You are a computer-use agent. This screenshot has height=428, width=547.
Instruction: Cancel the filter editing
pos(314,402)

⁂

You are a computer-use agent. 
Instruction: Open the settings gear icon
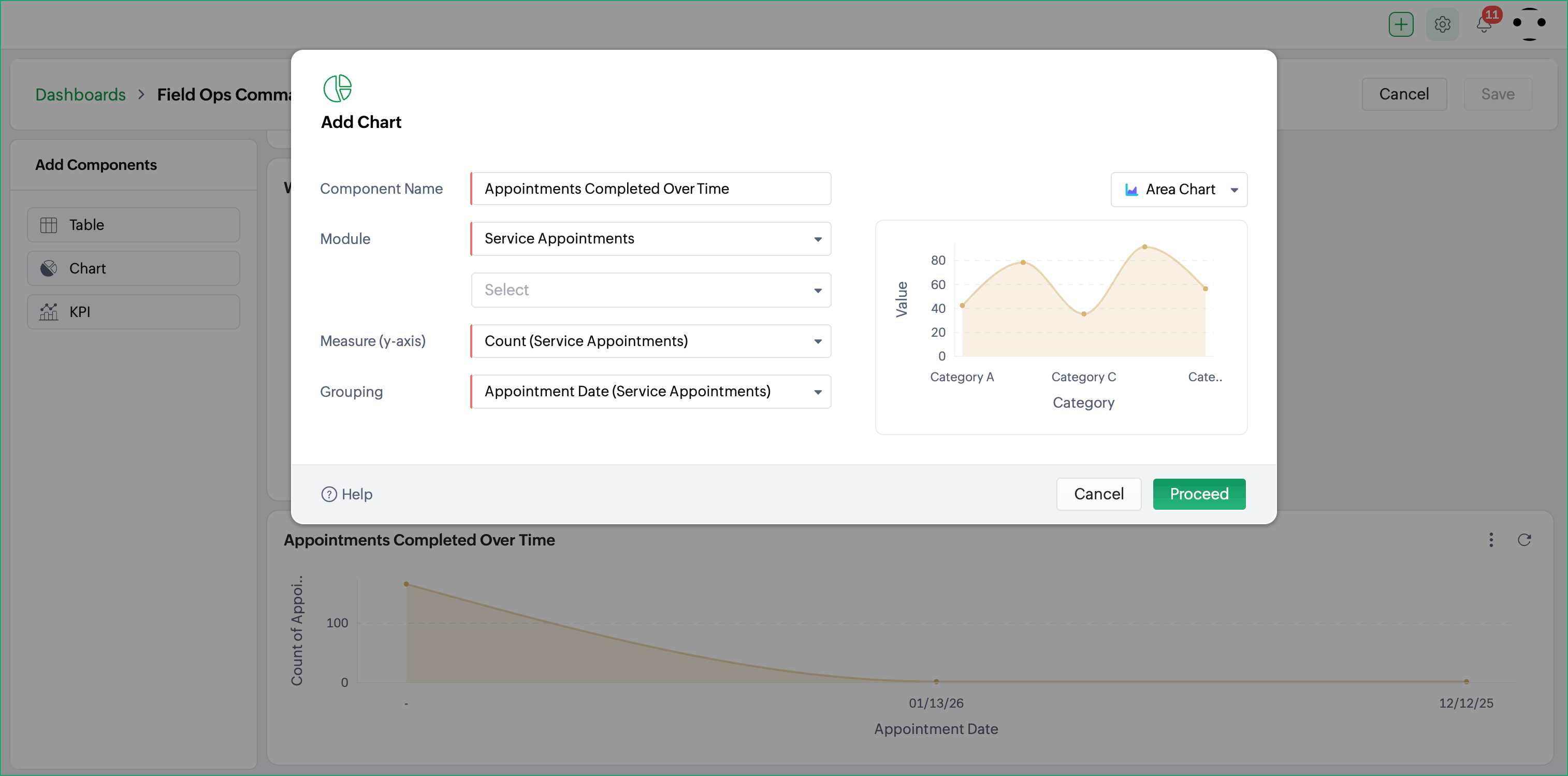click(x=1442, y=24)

⁂

:: Requirement ::
Return every line in the listing that contains the word "agent".

:: Answer to this task ::
You are a computer-use agent. This screenshot has height=428, width=547.
You are a computer-use agent. 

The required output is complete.